» **EXERCISE GOAL**: As the output, give exactly the lines that run from the one with "The height and" through the end of the records below, and omit pictures.
─── AVAILABLE DATA
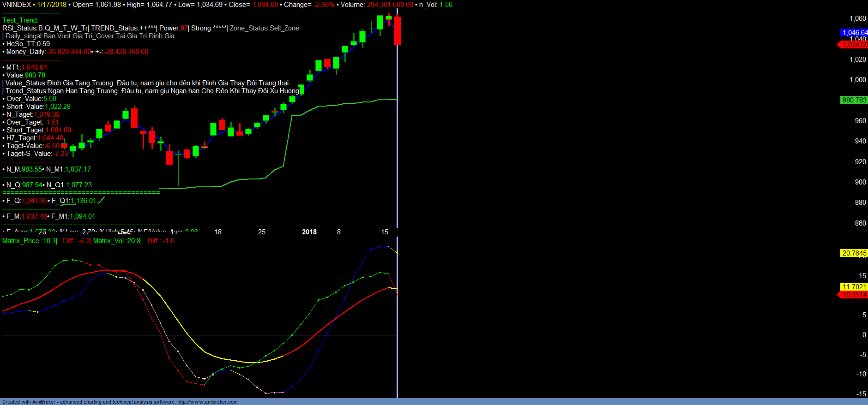The image size is (868, 405).
Task: Select the yellow 20.7645 indicator tag
Action: click(854, 253)
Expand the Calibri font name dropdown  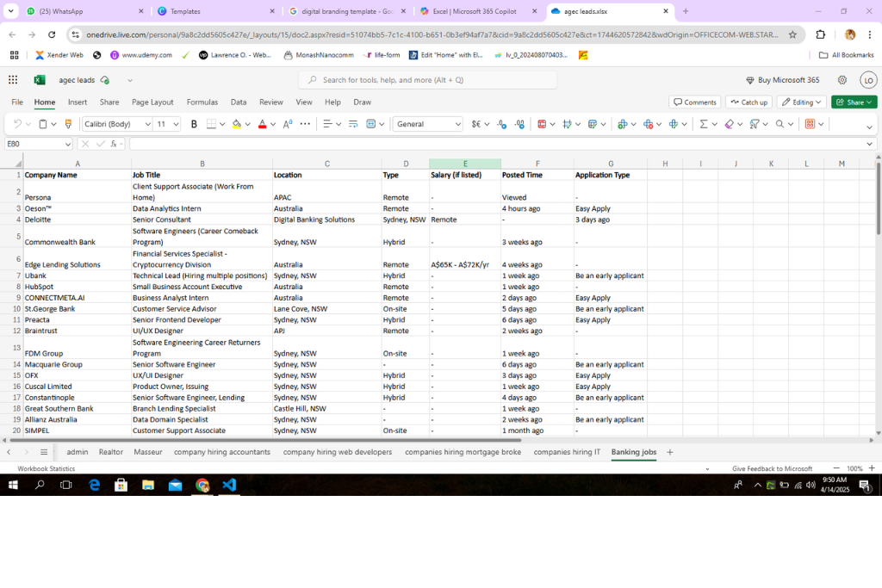pos(148,124)
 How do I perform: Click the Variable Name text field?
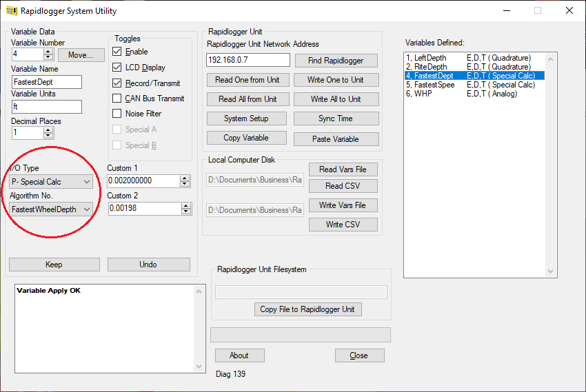point(47,82)
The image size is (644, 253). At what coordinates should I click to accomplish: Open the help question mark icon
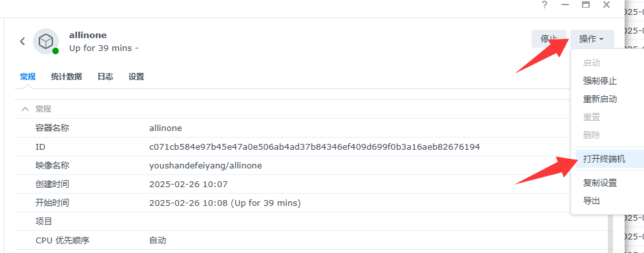click(x=544, y=5)
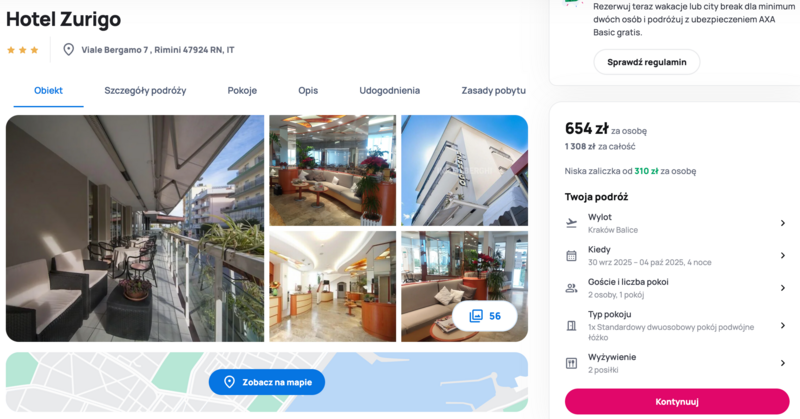Expand the Wyżywienie chevron
Viewport: 800px width, 419px height.
point(783,363)
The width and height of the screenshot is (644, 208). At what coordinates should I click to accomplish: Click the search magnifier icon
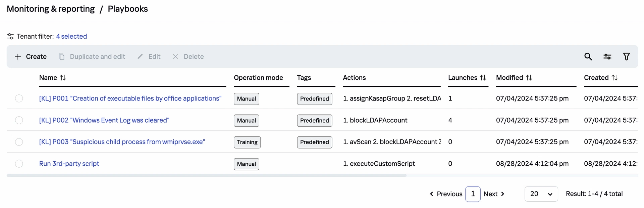(588, 56)
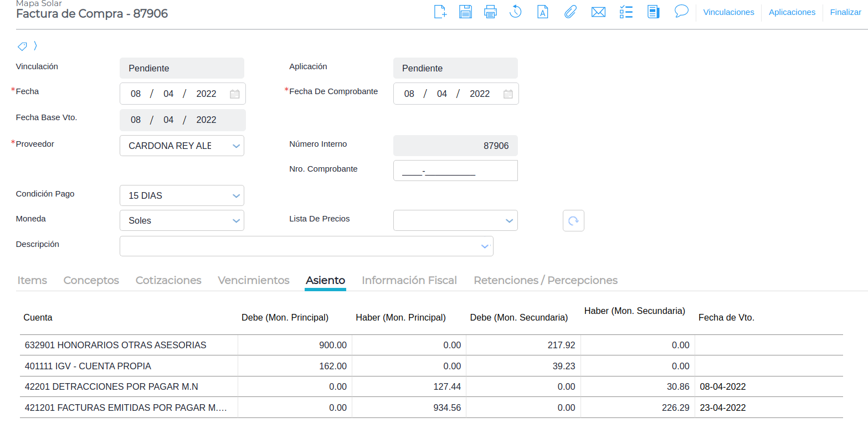This screenshot has width=868, height=423.
Task: Click the refresh price list button
Action: click(x=573, y=220)
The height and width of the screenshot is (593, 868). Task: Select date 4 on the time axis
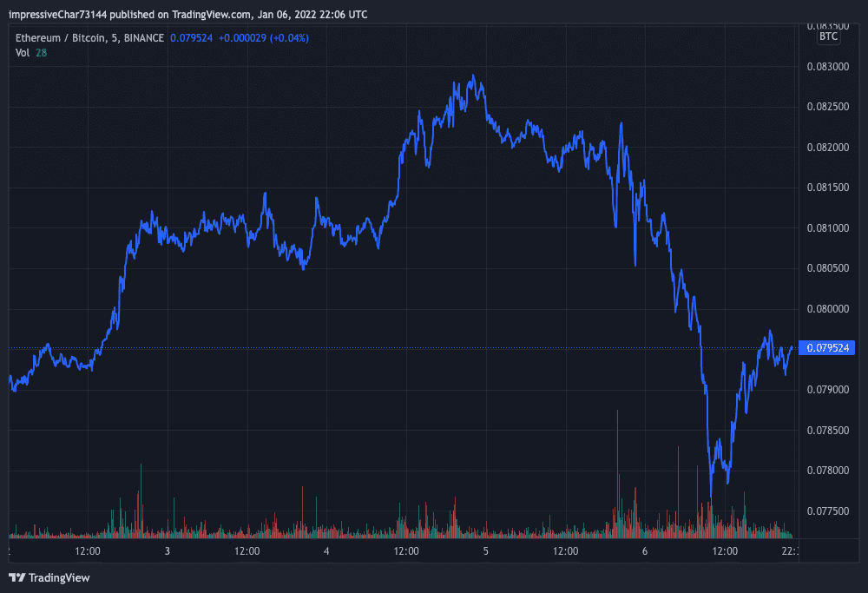(326, 550)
──────
» **RESULT OF THE EXERCISE**:
The height and width of the screenshot is (593, 868). Task: Select date 4 on the time axis
(326, 550)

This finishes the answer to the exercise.